===== Record set =====

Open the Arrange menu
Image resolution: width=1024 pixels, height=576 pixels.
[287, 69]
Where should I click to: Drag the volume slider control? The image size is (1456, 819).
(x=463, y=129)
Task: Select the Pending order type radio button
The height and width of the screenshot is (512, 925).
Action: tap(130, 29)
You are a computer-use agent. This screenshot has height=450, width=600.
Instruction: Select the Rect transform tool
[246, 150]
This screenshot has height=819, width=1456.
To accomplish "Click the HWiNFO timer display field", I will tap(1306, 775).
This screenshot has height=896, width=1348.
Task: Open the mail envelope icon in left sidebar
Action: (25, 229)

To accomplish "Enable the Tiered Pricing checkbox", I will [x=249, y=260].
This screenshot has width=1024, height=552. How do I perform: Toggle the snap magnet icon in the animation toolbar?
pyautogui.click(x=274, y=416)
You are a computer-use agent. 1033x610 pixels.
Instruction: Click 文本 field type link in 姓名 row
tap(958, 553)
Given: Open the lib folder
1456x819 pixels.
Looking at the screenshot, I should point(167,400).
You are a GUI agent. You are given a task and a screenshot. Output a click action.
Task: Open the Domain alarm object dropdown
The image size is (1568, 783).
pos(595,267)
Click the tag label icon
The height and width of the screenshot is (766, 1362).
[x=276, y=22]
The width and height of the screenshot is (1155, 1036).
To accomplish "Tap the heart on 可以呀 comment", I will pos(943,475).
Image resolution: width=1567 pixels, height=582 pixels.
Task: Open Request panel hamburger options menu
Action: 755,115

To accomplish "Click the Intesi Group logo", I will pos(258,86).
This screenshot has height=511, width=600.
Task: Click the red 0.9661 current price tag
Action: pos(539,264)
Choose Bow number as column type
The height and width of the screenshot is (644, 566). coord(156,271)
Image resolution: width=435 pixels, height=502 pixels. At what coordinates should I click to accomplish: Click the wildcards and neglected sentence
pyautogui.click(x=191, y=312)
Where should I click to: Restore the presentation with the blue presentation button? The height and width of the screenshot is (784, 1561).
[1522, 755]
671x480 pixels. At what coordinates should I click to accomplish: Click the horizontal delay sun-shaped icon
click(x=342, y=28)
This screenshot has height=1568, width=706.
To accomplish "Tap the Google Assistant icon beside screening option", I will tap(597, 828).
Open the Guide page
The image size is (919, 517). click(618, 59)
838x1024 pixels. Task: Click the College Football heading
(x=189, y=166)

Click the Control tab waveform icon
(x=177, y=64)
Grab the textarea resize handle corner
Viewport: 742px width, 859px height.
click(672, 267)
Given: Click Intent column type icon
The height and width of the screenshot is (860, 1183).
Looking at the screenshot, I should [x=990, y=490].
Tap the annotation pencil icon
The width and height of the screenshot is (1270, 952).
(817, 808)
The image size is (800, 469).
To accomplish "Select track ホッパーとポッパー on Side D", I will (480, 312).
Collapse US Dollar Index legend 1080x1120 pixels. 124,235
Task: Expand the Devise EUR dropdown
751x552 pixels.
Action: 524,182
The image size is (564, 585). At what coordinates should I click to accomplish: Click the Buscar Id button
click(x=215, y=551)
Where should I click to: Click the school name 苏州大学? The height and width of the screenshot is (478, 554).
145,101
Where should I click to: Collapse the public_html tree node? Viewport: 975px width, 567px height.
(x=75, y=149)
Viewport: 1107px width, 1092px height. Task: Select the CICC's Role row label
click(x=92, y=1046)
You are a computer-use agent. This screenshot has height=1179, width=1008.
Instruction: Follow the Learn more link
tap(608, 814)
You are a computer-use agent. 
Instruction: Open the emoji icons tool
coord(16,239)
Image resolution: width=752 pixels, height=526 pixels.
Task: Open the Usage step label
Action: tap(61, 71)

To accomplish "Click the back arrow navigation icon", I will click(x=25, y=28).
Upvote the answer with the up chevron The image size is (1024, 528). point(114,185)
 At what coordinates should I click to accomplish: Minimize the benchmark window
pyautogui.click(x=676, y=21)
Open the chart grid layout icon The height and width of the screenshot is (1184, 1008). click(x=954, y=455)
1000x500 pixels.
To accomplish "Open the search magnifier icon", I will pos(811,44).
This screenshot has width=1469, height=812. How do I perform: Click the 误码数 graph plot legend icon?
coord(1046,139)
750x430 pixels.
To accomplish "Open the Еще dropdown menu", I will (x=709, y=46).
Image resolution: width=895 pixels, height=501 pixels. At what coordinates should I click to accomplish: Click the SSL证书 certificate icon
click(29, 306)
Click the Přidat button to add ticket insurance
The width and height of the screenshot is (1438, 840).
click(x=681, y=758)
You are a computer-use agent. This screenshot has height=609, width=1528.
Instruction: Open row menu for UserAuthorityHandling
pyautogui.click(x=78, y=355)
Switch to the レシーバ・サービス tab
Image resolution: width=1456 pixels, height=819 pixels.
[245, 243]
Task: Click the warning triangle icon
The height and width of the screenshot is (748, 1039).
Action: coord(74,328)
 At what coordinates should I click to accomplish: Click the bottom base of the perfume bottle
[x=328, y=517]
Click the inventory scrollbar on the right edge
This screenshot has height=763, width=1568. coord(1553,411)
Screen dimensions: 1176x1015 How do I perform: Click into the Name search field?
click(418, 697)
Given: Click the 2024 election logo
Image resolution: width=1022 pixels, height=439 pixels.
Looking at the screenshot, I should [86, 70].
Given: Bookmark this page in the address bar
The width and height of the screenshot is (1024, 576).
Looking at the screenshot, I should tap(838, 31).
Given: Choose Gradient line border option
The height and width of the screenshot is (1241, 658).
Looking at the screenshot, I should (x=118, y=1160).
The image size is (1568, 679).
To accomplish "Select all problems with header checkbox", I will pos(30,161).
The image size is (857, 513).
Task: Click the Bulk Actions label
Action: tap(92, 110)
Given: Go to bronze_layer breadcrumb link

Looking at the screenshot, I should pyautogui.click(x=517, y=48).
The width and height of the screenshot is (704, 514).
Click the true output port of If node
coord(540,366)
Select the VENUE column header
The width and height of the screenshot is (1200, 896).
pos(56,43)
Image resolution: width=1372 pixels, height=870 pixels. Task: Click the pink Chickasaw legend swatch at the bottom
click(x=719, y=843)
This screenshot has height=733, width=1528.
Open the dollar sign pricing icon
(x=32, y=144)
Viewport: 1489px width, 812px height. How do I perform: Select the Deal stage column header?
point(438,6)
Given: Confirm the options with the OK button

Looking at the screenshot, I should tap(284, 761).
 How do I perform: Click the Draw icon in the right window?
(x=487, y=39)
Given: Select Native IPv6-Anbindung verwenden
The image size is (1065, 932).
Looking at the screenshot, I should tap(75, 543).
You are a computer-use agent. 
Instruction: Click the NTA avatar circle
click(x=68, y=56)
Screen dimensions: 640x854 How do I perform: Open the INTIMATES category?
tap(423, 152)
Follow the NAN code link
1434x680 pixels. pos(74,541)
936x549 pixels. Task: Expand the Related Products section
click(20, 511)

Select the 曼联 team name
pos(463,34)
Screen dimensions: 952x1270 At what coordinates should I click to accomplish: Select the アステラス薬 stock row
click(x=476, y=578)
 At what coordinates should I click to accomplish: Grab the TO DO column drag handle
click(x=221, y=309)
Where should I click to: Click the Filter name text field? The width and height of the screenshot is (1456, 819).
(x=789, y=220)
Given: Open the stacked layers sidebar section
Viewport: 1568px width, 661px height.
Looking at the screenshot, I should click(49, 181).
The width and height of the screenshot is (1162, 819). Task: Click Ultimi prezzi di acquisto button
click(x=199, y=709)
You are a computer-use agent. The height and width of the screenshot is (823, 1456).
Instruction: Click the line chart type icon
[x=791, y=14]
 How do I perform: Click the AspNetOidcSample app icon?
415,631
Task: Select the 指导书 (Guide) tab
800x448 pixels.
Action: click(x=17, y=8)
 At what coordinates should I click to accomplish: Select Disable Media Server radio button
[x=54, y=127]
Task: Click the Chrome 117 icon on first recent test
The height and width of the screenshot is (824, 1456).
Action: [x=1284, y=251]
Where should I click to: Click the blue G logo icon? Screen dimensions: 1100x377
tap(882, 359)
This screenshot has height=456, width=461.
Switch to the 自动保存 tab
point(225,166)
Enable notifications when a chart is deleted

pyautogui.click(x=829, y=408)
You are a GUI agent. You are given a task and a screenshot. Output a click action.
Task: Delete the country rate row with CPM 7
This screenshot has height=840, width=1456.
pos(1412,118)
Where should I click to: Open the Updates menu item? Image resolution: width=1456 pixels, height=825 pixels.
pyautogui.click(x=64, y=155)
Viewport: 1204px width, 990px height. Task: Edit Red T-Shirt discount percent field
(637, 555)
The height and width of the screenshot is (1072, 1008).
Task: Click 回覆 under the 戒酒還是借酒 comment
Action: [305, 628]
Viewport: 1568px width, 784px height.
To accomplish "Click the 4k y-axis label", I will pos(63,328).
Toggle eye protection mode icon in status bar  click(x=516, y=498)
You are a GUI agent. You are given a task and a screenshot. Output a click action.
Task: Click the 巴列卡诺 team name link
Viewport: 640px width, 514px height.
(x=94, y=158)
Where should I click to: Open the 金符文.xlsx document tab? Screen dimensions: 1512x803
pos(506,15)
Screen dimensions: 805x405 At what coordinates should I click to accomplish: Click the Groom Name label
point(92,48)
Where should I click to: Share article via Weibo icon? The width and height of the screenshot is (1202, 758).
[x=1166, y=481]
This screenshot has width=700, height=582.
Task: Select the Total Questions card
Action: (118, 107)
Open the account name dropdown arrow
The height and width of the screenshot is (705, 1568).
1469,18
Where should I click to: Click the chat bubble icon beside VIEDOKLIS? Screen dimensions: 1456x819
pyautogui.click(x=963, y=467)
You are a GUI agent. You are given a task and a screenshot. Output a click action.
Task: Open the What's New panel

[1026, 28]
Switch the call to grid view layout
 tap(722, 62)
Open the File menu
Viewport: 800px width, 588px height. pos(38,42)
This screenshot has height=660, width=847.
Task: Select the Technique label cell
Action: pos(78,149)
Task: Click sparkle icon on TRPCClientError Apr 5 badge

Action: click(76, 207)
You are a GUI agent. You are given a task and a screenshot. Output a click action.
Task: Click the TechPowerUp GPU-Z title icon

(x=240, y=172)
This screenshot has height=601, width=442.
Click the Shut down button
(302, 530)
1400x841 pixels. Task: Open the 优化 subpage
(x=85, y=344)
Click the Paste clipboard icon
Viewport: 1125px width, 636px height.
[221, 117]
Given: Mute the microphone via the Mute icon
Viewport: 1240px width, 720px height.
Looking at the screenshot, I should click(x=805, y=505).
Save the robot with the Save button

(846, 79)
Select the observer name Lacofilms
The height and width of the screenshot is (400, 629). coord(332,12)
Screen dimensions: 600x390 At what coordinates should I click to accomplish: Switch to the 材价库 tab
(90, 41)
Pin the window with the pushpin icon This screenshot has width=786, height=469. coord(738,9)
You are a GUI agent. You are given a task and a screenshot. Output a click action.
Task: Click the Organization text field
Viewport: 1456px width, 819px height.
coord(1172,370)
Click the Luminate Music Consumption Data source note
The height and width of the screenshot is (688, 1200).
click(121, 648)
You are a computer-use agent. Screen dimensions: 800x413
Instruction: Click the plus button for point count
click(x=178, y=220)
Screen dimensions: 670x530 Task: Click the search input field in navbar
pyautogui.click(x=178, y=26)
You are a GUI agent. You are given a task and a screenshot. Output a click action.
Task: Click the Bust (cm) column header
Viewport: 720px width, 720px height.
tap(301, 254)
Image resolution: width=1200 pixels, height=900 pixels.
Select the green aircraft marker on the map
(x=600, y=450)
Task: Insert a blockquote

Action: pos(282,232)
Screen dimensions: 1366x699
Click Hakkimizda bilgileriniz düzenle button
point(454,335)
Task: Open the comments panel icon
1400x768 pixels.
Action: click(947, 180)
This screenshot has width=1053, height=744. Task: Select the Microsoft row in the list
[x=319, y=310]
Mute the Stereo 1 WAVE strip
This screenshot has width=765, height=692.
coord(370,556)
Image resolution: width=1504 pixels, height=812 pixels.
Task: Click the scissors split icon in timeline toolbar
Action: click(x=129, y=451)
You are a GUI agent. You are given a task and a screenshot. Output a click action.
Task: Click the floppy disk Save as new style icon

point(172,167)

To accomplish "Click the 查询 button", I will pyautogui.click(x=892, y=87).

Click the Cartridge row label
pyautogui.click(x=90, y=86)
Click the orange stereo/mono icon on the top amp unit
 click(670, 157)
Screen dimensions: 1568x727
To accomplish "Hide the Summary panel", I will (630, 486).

=====

Work to do: Can you convert the records, from the start up to and including the line with "(x=463, y=129)", into a two-column CSV with the columns task and answer? Each record should be one row, with each field quoted and any line breaks replaced by spaces.

Output of the task:
task,answer
"Open the Arrange menu Image resolution: width=1024 pixels, height=576 pixels.","[287, 69]"
"Where should I click to: Drag the volume slider control? The image size is (1456, 819).","(x=463, y=129)"